Method: The bastardisation of native languages.
Declaring native litratures as obscene and immoral. Presenting their language as inherently superior and fit for “civilized” discourse. We wonder how they could not see that when Charlemagne was learning to write, the successors of Muhammad—Upon whom be peace—were indulged in Advanced Mathematics.
5) Objective: Delegitimisation of Voice.
We’ve spoken about the Delegitimisation of culture. However, that does not take seed in every person of a given culture. There are always people who disagree. Who cannot believe “Good”, with all it’s infinite beauty, “is as ugly as western metrialism.” Thus we’ve the “FANATICS.”
Method: The creation of the “Other”
We might have heard the word “Thug”. It has taken on a meaning. One who steals. One who betrays. However recent scholarship has shown that, The so called thugs were anti Imperialists— (See: Eqbal Ahmad Terrorism ours VS theirs-1998)— fighting against the British Empire. This branding of a person as some kind of pure evil. The snatching of his humanity. Just so that he has no voice.
It’s intresting to note that: British choose the word “Thug” and their successors choose “Terrorist”
Final objective: The legitimation of Imperialism.
The primary function of Orientlism like Western science, which became a tool for Imperialist conquest, is to open the space where the west’s machine of violence can enter and finally not be ashamed of itself. With all it’s claims to objectivity, of the greatness of it’s Scientific Method. The same method used by Spencer to reach the conclusion:
“The forces which are working out the great scheme of perfect happiness, taking no account of incidental suffering, exterminate such sections of mankind as stand in their way, with the same sternness that they exterminate beasts of prey and herds of useless ruminants.”
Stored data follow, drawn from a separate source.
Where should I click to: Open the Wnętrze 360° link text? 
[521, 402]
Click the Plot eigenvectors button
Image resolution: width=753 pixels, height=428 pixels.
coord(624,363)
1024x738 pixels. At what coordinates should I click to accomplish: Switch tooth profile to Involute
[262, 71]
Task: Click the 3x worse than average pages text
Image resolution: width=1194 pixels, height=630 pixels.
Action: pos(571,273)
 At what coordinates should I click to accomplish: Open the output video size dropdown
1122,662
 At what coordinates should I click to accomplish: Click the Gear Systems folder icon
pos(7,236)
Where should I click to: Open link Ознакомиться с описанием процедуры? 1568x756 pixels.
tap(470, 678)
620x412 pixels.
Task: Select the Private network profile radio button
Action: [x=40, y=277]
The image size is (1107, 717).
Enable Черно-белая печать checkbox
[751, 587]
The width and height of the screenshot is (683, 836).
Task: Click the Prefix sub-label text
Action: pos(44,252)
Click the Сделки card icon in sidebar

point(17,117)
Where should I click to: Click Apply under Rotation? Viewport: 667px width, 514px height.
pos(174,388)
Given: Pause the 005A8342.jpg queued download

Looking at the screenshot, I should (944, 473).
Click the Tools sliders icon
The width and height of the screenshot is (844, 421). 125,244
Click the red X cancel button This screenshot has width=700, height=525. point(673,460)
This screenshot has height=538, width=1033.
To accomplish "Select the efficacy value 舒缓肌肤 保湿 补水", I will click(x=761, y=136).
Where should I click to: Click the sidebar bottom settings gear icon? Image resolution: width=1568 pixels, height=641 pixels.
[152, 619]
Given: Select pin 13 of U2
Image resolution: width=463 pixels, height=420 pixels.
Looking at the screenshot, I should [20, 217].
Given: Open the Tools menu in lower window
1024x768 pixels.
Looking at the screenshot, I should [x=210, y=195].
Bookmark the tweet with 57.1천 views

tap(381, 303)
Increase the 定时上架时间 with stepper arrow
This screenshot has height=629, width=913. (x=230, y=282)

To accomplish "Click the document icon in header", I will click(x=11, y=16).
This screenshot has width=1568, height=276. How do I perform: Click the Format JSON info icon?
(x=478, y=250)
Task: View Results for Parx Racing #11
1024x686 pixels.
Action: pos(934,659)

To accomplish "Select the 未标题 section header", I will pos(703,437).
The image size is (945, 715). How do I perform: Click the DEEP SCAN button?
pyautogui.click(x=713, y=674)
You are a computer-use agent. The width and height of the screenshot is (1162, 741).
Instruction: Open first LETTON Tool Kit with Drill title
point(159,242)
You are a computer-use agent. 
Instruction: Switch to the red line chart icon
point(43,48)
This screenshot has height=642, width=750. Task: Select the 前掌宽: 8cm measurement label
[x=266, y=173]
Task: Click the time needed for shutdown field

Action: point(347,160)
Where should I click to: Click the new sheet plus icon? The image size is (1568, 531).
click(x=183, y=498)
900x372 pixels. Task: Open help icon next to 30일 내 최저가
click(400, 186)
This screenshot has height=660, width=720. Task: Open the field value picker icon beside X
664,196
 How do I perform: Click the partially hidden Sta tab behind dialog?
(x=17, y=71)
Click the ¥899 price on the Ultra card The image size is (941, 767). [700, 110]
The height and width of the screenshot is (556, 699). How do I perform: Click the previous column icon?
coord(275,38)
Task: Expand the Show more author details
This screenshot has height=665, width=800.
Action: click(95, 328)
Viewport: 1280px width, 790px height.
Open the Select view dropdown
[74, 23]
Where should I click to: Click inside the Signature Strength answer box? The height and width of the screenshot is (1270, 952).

Herbert Spencer — Social Statics
Again Allama Iqbal summarises this observation for us:
وہ حکمت ناز تھا جس پر خرد مندان مغرب کو
ہوس کے پنجۂ خونیں میں تیغ کارزاری ہے
What we conclude here, is that the orientalists view of the Orient is nothing but their way of stealing from the Orient it’s true foundation.
Refrences:
1)Herbert Spencer, social Statics Abridged And Revised, London,1892.
2)Frantz Fanon, Black Skin White Masks, United Kingdom, 1986, Pluto Press.
3)Hannah Arendth, On Violenc, HBJ:PBK, United States of America.
4)Eqbal Ahmad, Terrorism Ours Vs Theirs. Video Lecture.
5) Jacques Barzun, Forgotten Thinkers. Video Lecture.